Literature Review: People Living with Dementia By: emily Bogusz & Elisabeth Antifeau
Dementia follows a prolonged and variable disease trajectory, typically spanning three to fifteen years depending on dementia subtype and timing of diagnosis. Throughout this extended course, persons living with dementia (PLWD) and their families frequently encounter inequitable access to appropriate care and services that incorporate a palliative approach focused on symptom management, quality of life, and goal-concordant care. The overall objective of this work is to identify existing gaps in care for individuals living with dementia and to examine facilitators that may improve access to palliative-oriented care in Canada.

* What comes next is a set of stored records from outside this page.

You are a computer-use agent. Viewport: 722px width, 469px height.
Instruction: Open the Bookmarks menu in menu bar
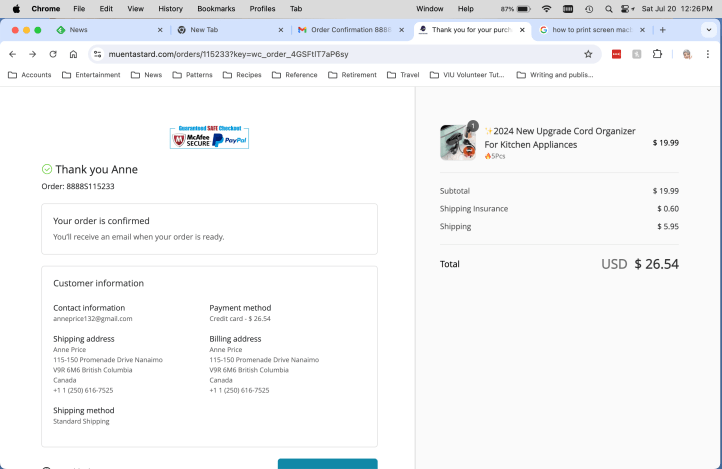point(215,8)
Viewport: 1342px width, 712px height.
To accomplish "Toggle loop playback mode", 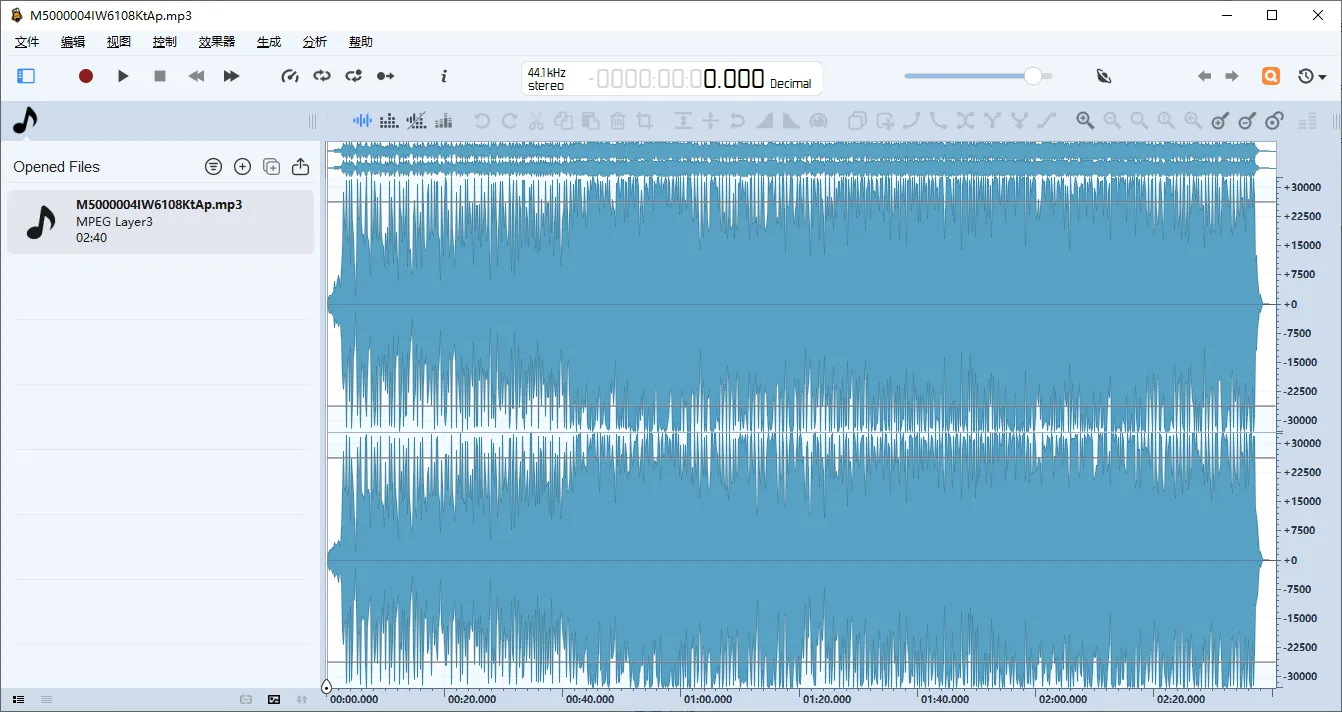I will pos(322,76).
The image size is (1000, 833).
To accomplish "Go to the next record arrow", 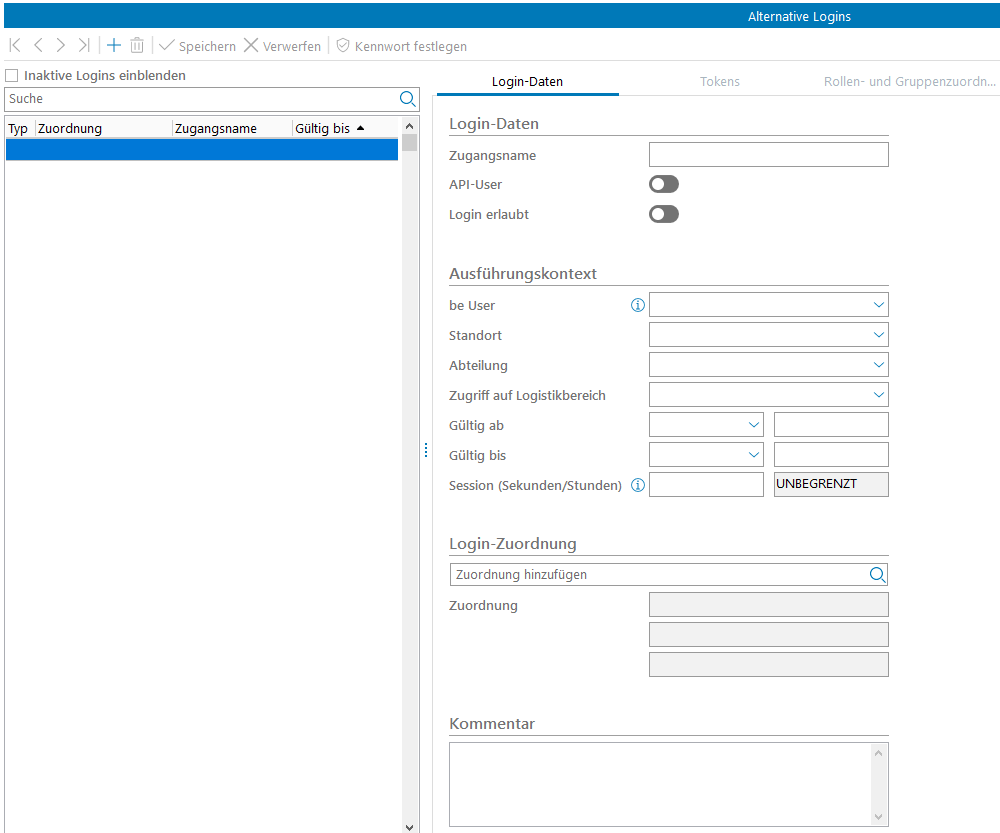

Literature Review: People living with life-limiting illness who identify as Indigenous By: Sofia Knopf & Barbara Pesut
Indigenous Peoples living with life-limiting illnesses who seek palliative and end-of-life care often encounter systemic and structural barriers rooted in the ongoing impacts of colonization. These include historical and intergenerational trauma, misalignment between Indigenous worldviews and Western biomedical models of care, geographic remoteness, and socioeconomic inequities. Persistent disparities in access to and quality of care are further influenced by longstanding mistrust of healthcare institutions, limited availability of culturally safe and appropriate services, and insufficient inclusion of Indigenous voices and knowledges in health system design and delivery. The overarching aim of this work is to inform efforts toward reforming the Canadian palliative care system in ways that advance equity, cultural safety, and self-determination for Indigenous Peoples.